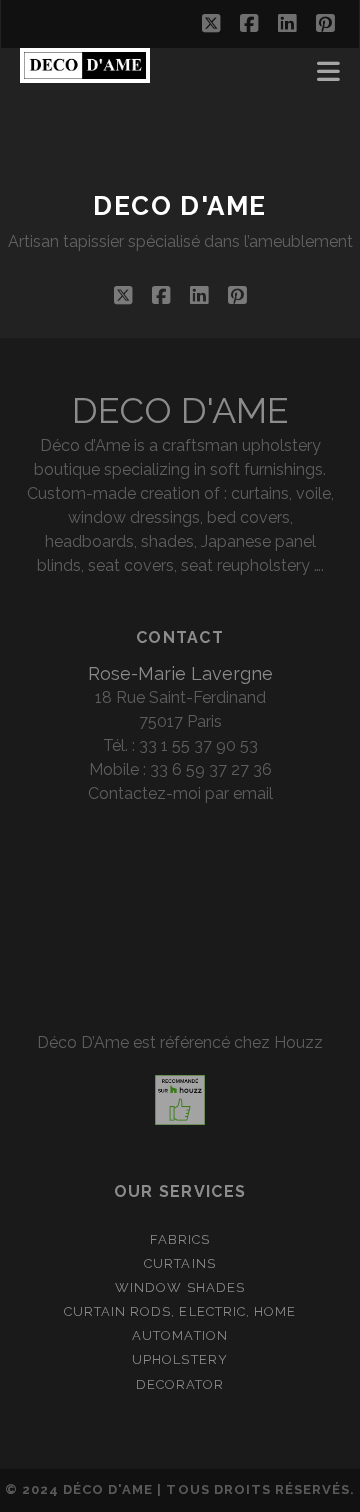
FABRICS (180, 1239)
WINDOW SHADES (180, 1287)
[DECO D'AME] (85, 74)
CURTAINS (179, 1263)
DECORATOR (180, 1384)
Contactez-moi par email (180, 793)
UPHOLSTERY (179, 1359)
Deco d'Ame (180, 206)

#####

== What you will do ==
Produce exactly the lines from the one containing "CURTAINS (179, 1263)" through the final line of the records above, both included, and no others.

== Exercise result ==
CURTAINS (179, 1263)
DECORATOR (180, 1384)
Contactez-moi par email (180, 793)
UPHOLSTERY (179, 1359)
Deco d'Ame (180, 206)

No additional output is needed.